◆ Your objective: Below are records. Transcribe exactly the lines from the one that contains "Image resolution: width=640" through the last line, leaving any pictures out.

Start of Data records

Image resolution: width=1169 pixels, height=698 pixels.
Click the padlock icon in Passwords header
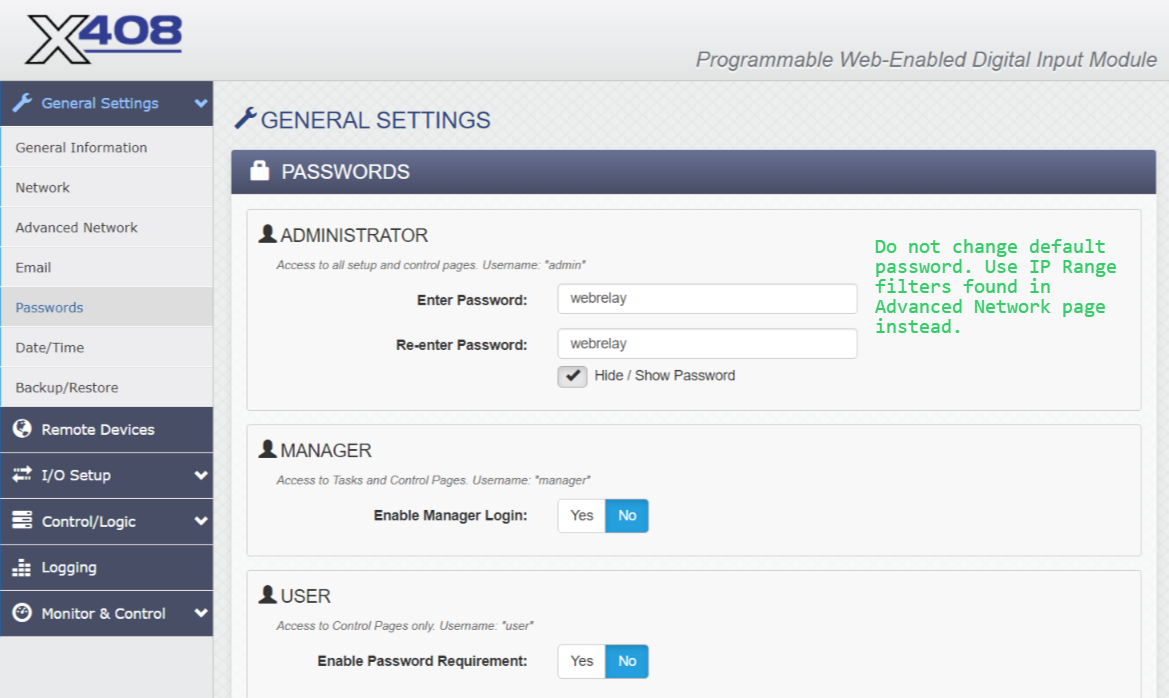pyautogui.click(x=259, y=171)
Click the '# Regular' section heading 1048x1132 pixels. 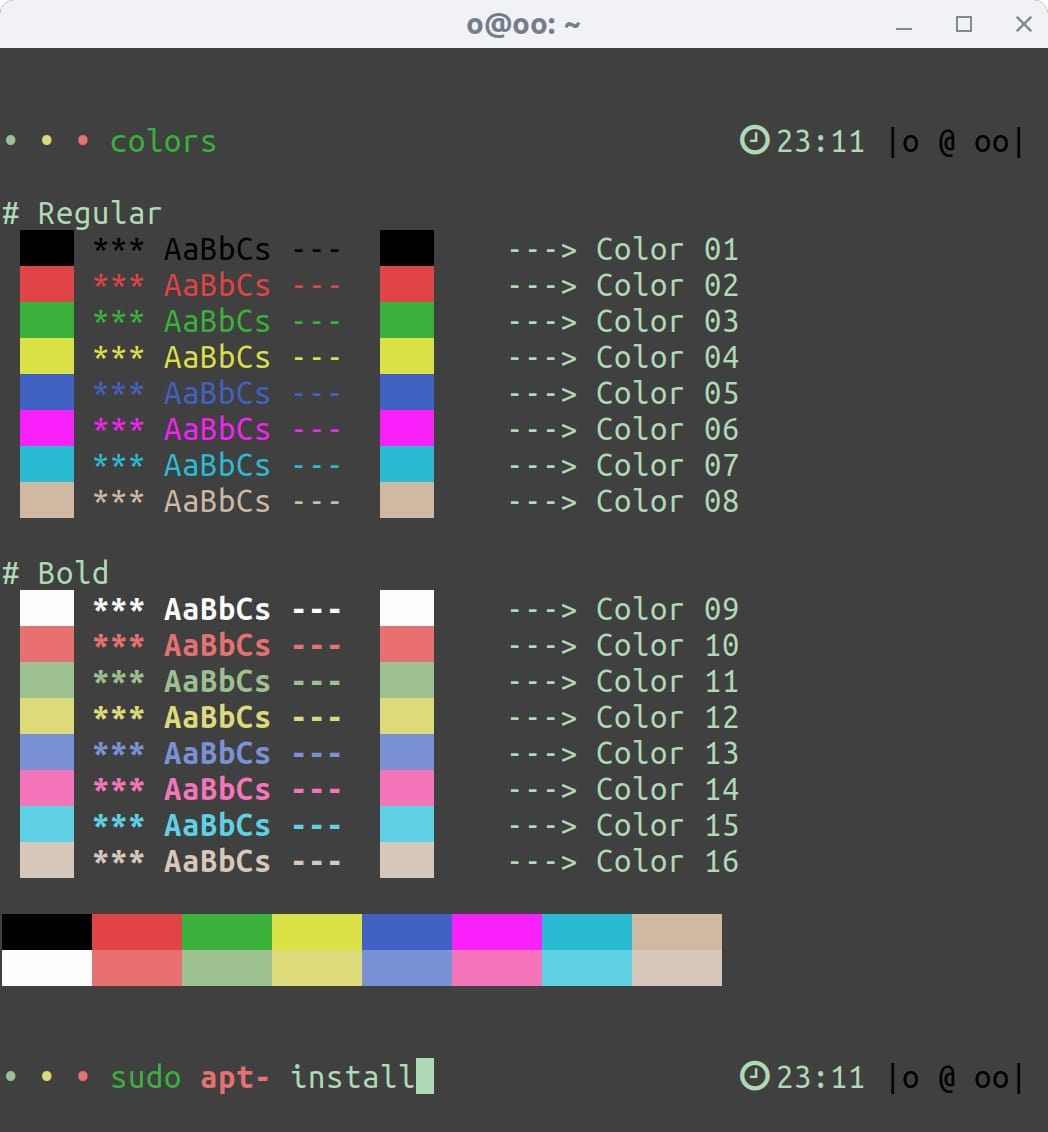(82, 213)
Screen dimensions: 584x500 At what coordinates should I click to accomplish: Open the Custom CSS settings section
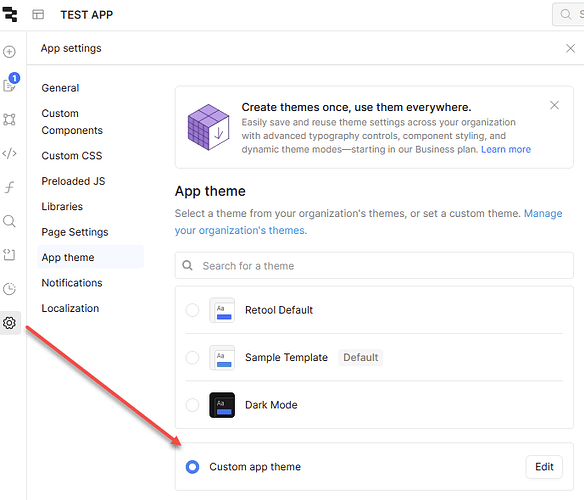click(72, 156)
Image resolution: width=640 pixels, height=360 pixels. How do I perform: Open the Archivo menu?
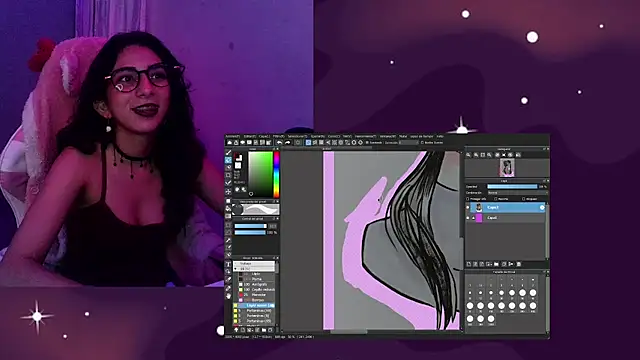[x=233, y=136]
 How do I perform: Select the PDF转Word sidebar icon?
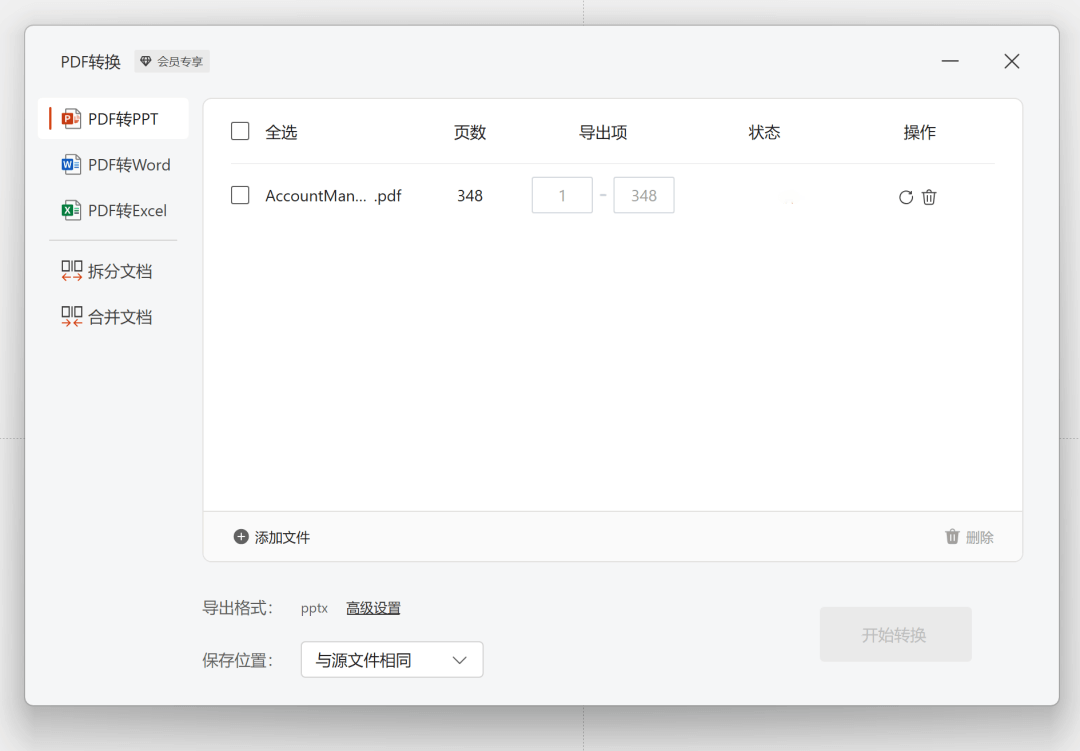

End of Data records

◆ Answer to this problem:
Image resolution: width=640 pixels, height=360 pixels. How do I perform: Open the Archivo menu?
[x=233, y=136]
 How do I perform: Select the PDF转Word sidebar icon?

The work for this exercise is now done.